O estudo também revelou grupos de risco para o transtorno de estresse pós-traumático após uma pandemia: indivíduos de baixa renda, jovens, mulheres, residentes em grandes cidades, usuários de tabaco e pessoas com menor grau de escolaridade. 

O que é estresse pós-traumático?

A equipe do Canaltech procurou especialistas da psiquiatria para entender como se dá esse transtorno na prática. Dr. Henrique Bottura, psiquiatra diretor clínico do Instituto de Psiquiatria Paulista e colaborador do ambulatório de impulsividade do Hospital das Clínicas de São Paulo, explica que o estresse pós traumático é um quadro que acomete pessoas que passaram por uma situação impactante, de risco à própria vida.
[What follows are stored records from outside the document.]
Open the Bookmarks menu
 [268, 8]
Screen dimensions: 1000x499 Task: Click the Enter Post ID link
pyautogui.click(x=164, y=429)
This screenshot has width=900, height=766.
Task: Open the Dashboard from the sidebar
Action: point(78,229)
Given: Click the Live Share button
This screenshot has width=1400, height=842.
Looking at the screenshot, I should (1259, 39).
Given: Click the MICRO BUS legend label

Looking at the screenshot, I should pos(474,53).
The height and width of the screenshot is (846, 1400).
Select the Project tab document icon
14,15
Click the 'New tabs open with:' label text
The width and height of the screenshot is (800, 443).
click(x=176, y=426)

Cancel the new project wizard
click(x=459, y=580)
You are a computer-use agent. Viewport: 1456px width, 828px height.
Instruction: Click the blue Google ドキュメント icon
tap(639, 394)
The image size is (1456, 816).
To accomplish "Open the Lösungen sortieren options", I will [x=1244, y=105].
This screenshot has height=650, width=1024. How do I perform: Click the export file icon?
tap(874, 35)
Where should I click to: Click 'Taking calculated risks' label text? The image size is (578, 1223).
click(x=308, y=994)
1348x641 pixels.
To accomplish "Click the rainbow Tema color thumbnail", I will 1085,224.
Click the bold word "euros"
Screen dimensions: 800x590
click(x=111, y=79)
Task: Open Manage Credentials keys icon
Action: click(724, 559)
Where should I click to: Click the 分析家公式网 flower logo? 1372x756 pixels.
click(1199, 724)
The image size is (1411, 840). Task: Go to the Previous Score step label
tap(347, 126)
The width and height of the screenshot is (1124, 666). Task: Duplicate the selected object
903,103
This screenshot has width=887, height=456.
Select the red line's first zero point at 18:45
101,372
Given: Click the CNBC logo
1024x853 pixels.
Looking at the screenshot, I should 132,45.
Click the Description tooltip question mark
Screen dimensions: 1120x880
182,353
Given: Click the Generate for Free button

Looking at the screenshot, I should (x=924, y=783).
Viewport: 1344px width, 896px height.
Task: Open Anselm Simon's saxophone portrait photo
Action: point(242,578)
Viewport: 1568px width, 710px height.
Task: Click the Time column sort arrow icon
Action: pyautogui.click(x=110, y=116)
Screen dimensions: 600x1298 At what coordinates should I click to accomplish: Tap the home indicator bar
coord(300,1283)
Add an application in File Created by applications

Basicamente, segundo o especialista, é um quadro em que, após esse evento, a pessoa passa a ter reações de revivência, que podem acontecer tanto durante a noite quanto durante o dia. "A pessoa passa a ter essas reações de sofrimento emocional em função das revivências do trauma. Os aspectos mais importantes do transtorno são essas revivências intrusivas, angustiantes e involuntárias do evento traumático".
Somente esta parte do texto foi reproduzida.